> _Your instructions_
Return every line of the rows below unchanged, leaving out the pictures.

(Rows for locating words and elements)
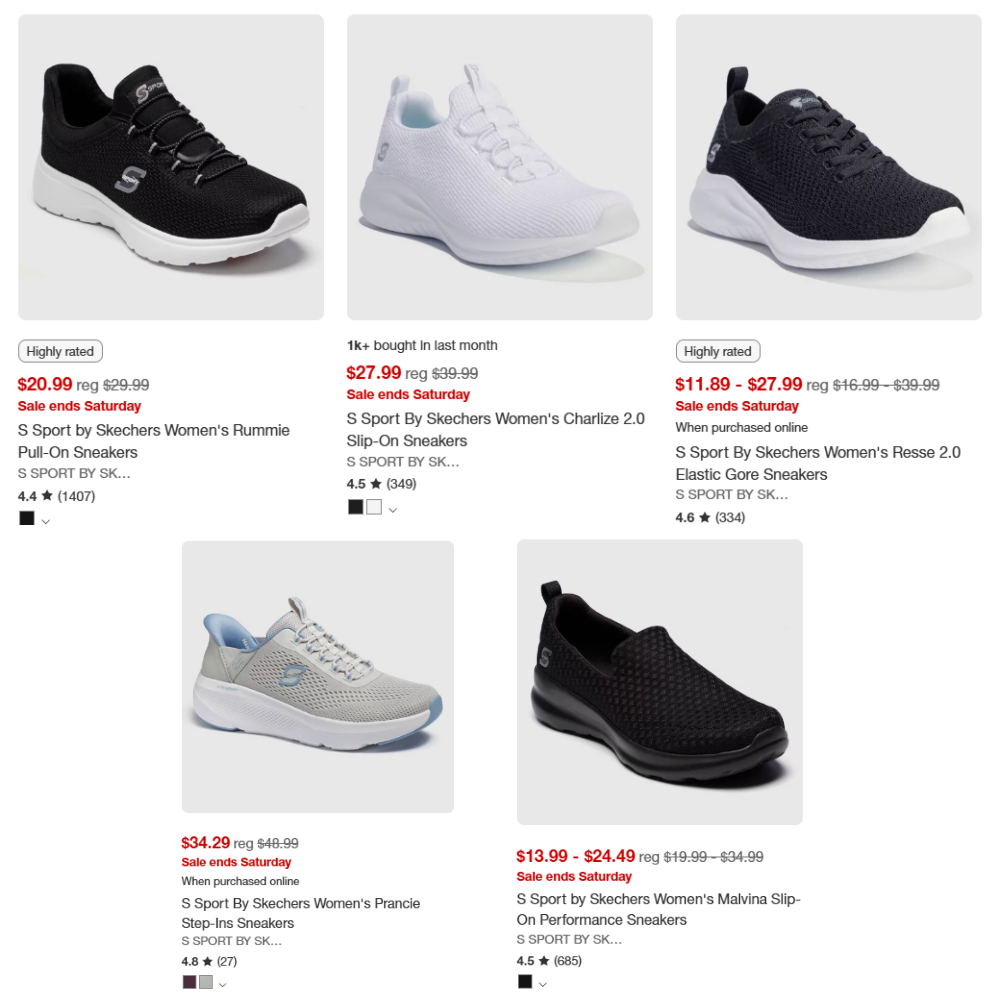Expand color options chevron for Charlize 2.0
This screenshot has height=1000, width=1000.
(x=393, y=510)
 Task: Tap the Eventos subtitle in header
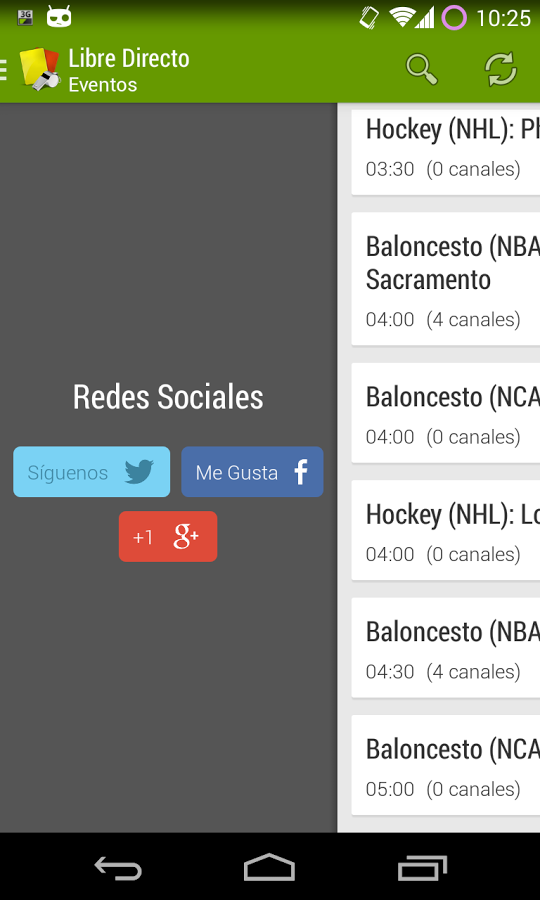coord(103,85)
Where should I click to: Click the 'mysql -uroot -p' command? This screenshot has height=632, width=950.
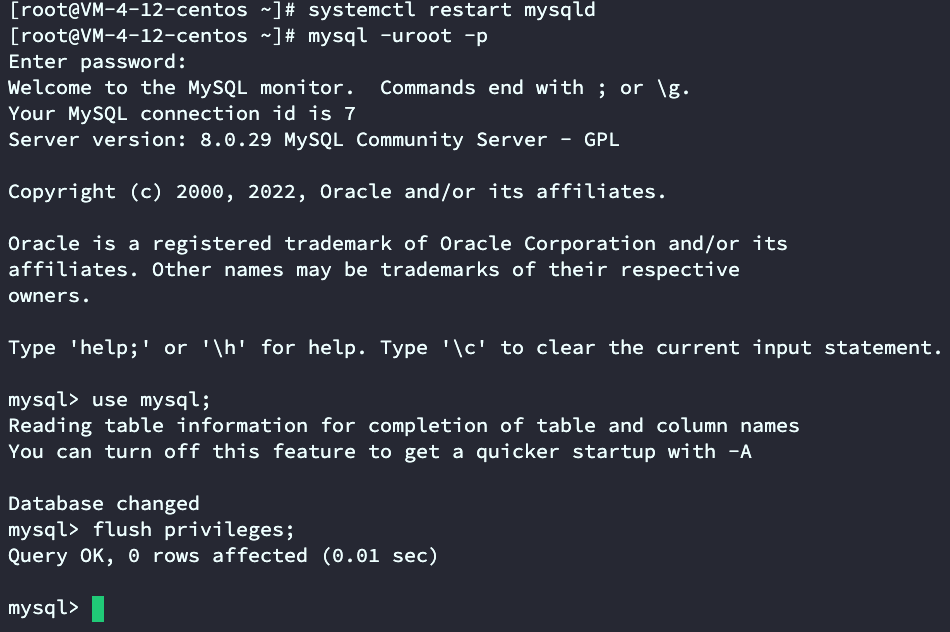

> _Task answer_
Expand color options chevron for Charlize 2.0
This screenshot has height=1000, width=1000.
(x=393, y=510)
 Task: Tap the Eventos subtitle in header
coord(103,85)
Where should I click to: Click the 'mysql -uroot -p' command? This screenshot has height=632, width=950.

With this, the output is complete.